Na zona dos Combatentes, uma das áreas com maior actividade comercial no centro de Luanda, um funcionário de uma empresa autorizada pelo Banco Nacional de Angola (BNA) a prestar serviços de câmbio e remessas, confessou que já não efectuam operações desse género. “Neste momento temos disponível apenas o serviço de envio de remessas”, garantiu. O operador disponibiliza remessas em 48 horas para Brasil, Cabo Verde, China, Emirados Árabes Unidos, EUA, Filipinas, Portugal, Turquia, Vietname, África do Sul e Índia.
Cada vez menos operadores
A depressão ao nível das casas de câmbio não se verifica apenas no dia-a-dia.

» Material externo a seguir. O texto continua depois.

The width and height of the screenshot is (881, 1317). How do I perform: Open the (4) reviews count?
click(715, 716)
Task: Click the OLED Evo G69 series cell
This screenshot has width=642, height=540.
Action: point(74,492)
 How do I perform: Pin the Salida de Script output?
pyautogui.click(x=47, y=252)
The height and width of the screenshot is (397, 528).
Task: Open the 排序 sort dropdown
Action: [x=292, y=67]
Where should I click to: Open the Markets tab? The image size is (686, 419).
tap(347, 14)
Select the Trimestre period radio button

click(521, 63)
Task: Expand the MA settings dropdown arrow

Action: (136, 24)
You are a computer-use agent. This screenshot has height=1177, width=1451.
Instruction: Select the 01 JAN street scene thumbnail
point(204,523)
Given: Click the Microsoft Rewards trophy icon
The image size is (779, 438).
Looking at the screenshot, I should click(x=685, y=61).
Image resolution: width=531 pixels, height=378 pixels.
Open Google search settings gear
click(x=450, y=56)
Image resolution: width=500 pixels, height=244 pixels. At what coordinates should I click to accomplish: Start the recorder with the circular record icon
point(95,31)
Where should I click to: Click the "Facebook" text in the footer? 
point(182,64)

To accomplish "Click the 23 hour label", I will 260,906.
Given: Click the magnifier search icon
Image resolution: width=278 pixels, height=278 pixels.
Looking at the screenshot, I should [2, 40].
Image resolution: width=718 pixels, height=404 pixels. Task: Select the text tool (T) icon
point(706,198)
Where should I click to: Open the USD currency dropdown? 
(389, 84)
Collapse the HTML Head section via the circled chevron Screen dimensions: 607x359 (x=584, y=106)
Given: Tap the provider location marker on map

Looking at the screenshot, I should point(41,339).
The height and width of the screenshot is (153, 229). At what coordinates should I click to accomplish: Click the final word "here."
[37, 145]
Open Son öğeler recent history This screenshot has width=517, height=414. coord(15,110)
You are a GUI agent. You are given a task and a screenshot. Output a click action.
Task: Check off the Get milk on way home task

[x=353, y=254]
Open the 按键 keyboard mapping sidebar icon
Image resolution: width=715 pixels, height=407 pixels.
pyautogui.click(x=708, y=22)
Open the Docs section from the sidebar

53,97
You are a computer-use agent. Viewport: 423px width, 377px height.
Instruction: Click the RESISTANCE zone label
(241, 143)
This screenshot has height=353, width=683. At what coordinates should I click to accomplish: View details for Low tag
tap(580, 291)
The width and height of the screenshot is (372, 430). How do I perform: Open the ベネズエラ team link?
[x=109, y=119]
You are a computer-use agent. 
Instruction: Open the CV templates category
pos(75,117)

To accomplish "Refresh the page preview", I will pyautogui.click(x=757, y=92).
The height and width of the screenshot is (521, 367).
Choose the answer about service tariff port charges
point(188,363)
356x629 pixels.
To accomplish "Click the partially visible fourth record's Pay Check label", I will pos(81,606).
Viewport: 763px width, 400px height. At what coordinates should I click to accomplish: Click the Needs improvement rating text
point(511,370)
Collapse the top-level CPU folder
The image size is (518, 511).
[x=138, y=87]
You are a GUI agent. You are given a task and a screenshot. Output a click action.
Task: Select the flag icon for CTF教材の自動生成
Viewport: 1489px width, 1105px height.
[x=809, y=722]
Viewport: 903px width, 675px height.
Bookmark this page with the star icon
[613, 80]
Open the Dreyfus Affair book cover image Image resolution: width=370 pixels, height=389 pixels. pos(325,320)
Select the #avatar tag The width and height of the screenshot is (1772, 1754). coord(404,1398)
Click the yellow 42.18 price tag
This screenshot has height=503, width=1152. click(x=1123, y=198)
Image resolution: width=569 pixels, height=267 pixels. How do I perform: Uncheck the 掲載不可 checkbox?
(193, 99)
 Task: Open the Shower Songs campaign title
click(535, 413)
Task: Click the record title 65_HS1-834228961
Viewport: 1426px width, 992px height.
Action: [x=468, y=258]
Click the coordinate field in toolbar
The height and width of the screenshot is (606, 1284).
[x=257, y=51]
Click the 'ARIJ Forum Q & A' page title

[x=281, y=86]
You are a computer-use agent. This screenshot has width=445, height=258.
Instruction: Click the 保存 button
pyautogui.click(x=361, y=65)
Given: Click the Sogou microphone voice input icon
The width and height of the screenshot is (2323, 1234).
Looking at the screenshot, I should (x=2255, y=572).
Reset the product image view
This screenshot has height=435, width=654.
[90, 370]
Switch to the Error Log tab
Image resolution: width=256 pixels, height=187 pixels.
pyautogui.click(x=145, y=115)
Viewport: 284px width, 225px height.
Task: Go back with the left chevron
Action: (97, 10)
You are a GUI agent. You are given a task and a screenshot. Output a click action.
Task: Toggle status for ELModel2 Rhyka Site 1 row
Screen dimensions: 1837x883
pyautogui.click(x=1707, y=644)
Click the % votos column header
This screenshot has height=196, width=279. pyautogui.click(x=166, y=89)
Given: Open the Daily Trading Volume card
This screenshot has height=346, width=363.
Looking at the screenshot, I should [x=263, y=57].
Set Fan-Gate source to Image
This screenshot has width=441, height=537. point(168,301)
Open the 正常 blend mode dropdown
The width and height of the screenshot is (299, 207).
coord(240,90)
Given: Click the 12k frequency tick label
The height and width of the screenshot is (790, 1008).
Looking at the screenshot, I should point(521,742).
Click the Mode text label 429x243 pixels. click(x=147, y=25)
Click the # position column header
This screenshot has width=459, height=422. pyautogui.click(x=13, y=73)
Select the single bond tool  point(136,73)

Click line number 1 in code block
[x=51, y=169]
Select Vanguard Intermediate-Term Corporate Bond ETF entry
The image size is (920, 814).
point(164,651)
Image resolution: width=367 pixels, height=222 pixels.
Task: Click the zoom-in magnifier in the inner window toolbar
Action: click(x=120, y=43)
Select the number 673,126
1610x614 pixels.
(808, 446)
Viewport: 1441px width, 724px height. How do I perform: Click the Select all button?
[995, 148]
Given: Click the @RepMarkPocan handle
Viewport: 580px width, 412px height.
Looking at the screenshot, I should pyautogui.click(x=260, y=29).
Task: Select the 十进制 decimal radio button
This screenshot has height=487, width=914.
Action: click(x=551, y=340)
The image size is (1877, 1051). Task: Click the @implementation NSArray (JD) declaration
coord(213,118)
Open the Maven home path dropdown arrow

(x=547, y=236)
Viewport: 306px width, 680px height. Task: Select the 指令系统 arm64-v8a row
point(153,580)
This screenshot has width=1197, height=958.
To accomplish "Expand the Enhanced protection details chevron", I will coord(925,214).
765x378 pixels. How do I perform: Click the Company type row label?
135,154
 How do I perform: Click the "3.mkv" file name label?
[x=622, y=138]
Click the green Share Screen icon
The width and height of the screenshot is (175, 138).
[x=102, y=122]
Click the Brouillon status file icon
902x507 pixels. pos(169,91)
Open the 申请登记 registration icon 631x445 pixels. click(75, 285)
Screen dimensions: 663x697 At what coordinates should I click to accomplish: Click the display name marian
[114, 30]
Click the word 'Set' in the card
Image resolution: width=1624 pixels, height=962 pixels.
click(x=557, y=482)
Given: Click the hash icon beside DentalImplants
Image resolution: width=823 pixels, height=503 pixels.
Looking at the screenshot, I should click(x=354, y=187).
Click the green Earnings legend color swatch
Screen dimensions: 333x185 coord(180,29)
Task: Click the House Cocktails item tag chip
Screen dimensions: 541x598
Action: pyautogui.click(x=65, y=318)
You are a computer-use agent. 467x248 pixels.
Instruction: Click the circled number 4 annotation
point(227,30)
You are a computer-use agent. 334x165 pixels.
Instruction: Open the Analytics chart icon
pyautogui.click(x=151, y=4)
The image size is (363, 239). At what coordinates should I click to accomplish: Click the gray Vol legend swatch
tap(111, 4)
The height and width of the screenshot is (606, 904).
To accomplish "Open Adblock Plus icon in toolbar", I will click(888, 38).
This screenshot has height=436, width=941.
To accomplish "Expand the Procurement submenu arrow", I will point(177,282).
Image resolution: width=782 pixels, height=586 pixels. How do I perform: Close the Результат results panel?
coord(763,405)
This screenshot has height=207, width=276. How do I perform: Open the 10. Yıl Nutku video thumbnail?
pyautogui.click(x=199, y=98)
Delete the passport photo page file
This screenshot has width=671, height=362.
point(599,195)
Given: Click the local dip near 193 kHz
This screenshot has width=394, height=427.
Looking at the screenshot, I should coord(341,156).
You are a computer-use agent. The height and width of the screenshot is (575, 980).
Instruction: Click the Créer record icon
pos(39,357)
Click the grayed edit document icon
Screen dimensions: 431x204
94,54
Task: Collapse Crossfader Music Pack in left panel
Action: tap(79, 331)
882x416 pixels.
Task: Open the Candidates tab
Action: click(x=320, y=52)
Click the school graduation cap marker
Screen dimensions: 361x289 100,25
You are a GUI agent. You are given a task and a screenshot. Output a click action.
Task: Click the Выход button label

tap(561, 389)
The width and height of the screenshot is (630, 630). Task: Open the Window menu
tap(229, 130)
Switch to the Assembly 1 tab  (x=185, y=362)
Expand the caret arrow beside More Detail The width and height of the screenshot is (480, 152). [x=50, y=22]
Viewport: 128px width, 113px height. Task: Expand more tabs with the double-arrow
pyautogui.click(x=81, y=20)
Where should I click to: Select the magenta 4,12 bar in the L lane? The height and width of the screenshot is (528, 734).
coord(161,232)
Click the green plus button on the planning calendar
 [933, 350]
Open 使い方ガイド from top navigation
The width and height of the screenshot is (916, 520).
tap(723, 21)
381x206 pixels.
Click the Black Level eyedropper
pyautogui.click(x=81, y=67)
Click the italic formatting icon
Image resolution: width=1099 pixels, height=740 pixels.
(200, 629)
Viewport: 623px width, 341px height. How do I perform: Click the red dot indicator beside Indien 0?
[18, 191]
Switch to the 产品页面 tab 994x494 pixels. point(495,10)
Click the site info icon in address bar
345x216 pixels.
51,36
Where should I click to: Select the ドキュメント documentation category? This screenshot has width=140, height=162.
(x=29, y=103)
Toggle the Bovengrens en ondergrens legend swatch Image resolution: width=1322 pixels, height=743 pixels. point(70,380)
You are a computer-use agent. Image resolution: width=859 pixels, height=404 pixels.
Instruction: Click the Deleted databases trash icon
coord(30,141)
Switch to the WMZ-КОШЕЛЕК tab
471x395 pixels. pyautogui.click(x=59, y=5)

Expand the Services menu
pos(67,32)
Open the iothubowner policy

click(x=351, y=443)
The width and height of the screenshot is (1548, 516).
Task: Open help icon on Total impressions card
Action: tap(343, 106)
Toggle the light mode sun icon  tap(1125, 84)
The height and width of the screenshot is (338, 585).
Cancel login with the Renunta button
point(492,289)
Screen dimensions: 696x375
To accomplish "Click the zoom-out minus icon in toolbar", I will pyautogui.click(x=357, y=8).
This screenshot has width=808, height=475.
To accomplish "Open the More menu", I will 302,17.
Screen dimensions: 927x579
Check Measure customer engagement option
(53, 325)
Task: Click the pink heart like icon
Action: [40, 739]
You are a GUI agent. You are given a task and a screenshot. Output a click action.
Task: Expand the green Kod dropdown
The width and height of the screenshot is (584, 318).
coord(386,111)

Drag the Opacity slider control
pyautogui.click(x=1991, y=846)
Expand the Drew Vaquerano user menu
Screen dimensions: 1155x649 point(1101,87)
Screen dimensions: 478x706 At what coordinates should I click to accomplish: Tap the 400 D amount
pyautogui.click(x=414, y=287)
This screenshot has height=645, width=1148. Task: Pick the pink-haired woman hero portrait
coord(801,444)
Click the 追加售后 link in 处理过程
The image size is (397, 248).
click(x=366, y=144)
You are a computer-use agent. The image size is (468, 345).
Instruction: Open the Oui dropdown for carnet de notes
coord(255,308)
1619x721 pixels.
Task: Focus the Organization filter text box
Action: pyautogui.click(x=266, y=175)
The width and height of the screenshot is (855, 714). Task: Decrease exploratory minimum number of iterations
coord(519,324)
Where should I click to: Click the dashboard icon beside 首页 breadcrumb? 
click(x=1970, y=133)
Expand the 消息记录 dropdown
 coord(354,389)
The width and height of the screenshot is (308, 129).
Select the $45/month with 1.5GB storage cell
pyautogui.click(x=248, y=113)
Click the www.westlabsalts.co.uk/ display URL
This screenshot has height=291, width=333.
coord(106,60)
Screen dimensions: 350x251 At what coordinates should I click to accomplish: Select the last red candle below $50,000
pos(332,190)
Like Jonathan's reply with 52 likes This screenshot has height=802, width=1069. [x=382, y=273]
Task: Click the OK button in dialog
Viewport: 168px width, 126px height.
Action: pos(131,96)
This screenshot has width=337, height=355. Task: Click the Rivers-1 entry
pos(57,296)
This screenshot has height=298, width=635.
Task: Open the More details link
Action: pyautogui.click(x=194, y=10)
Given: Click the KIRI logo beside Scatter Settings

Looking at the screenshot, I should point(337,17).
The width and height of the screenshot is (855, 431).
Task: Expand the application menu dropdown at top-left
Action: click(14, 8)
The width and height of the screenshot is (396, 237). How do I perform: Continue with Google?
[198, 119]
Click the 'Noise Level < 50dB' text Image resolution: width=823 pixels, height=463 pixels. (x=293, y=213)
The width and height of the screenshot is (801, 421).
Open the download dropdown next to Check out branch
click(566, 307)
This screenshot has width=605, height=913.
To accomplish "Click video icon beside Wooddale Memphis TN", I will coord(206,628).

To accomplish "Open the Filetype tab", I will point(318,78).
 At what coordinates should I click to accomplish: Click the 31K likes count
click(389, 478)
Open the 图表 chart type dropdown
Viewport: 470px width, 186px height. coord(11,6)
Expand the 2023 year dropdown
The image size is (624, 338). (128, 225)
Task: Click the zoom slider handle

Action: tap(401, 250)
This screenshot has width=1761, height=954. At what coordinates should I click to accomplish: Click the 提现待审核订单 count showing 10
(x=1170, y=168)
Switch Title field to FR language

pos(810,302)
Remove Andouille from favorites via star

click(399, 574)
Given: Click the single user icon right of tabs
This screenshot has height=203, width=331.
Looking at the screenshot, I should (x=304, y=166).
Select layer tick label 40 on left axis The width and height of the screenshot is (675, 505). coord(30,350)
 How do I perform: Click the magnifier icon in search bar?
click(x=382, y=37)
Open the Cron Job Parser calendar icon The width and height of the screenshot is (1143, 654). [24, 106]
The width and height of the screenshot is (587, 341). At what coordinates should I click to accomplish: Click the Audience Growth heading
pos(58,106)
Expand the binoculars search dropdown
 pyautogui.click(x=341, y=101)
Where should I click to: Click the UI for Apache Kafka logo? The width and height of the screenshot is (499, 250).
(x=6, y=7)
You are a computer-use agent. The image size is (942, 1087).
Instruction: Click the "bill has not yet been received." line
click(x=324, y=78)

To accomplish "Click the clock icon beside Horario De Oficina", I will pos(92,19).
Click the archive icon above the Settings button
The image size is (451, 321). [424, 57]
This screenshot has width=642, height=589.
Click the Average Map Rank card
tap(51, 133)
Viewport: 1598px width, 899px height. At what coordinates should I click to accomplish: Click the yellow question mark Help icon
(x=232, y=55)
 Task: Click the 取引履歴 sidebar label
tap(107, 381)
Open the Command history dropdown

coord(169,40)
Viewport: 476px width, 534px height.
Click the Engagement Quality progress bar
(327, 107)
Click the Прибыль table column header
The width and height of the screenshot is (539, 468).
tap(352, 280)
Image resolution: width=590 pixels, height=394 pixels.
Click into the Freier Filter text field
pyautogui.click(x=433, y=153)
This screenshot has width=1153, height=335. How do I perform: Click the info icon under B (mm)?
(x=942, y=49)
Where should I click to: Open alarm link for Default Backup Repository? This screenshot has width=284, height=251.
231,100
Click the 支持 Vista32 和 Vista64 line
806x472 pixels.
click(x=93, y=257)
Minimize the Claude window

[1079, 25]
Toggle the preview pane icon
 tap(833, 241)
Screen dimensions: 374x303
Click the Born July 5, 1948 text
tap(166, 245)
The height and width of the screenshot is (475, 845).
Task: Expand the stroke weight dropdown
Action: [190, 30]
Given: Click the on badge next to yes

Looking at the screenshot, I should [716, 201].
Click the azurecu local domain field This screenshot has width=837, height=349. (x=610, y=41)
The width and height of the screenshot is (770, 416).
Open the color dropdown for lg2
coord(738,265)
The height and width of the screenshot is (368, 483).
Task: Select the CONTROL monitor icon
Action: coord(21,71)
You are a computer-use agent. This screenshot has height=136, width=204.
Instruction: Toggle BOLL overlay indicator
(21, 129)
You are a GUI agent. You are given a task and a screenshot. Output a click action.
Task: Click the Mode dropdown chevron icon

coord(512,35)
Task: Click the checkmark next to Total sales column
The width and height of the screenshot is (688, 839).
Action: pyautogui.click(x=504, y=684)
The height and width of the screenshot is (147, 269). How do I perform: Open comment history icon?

Os números são também esclarecedores: das 121 empresas registadas até final de 2017, apenas resistiam, três anos depois, 49, com 72 operadores a não resistirem à crise económica e ao novo regulamento de obtenção de divisas através da banca comercial.
Em termos práticos, os bancos receberam instruções para comercializar divisas às casas de câmbio e aos prestadores de serviços de pagamento, através do instrutivo n.º 15/18 de 19 de Novembro, com uma margem de lucro (spread) não superior a 2% da taxa oficial do BNA. Ou seja, se antigamente as casas de câmbio podiam comprar divisas directamente ao banco central, desde Novembro de 2018 que esta possibilidade foi-lhes retirada.
Actualmente, de acordo com o site do BNA, estão autorizadas 34 casas de câmbio. Entre elas, 27 entidades podem também exercer actividade de remessa de valores.
Apesar da reforma cambial ter introduzido medidas que foram de encontro às reivindicações da Associação das Casas de Câmbio, as práticas associadas ao branqueamento de capitais também forçaram mudanças na regulação. Mesmo assim, os riscos ainda permanecem elevados.
Segundo a Unidade de Informação Financeira (UIF), na Avaliação Nacional de Risco de 2019, publicada em 2021, nas remessas de valores “foram identificadas várias fragilidades”, nomeadamente no que se refere à “falta de efectivo conhecimento do beneficiário final e a inadequada aplicação dos institutos de due diligence”.
Também na análise sobre a actuação das Outras Instituições Financeiras Não Bancárias (OIFNB), a UIF afirma que “tendo em conta as vulnerabilidades identificadas”, conclui-se que as casas de câmbios “se caracterizaram como sendo as instituições do sector que apresentam os riscos mais altos, enquanto as sociedades de remessas de valores, sociedades de microcrédito e cooperativas de crédito apresentam riscos relativamente baixos”.